* _Problem to work on_: Please copy out the lines of the listing that follows word for word, beginning with the line containing "You are a computer-use agent." and continuing through the final line of the listing, both ends included.

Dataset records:
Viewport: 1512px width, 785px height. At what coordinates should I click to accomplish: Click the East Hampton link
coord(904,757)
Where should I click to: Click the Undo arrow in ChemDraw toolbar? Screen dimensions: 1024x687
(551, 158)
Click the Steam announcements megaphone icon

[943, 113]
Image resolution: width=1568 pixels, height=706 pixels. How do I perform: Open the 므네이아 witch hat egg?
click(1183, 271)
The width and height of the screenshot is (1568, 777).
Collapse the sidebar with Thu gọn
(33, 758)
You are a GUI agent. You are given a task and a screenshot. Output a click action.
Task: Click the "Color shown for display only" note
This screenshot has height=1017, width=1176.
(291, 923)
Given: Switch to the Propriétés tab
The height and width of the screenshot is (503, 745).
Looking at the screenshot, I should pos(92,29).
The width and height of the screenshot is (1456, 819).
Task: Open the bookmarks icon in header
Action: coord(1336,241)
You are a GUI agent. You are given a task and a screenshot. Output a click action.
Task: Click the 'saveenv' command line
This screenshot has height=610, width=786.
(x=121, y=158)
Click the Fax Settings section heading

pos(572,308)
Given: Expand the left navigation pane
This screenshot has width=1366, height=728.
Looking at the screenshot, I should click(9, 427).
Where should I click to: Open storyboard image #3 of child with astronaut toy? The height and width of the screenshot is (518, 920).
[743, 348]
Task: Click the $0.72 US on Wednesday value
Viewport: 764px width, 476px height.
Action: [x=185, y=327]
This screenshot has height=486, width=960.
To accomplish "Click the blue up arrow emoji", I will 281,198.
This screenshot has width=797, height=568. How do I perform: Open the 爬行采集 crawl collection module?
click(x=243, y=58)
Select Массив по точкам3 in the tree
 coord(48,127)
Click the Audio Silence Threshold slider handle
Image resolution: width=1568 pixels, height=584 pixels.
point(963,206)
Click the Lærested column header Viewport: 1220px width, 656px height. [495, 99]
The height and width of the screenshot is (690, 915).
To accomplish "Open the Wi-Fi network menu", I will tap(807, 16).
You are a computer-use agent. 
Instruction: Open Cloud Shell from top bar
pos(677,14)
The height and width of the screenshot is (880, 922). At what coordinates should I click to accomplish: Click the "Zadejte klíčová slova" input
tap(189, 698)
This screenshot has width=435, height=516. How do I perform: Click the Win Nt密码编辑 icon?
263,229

* _Exercise output_:
You are a computer-use agent. 
Instruction: Open Cloud Shell from top bar
pos(677,14)
The height and width of the screenshot is (880, 922). At what coordinates should I click to accomplish: Click the "Zadejte klíčová slova" input
tap(189, 698)
This screenshot has width=435, height=516. How do I perform: Click the Win Nt密码编辑 icon?
263,229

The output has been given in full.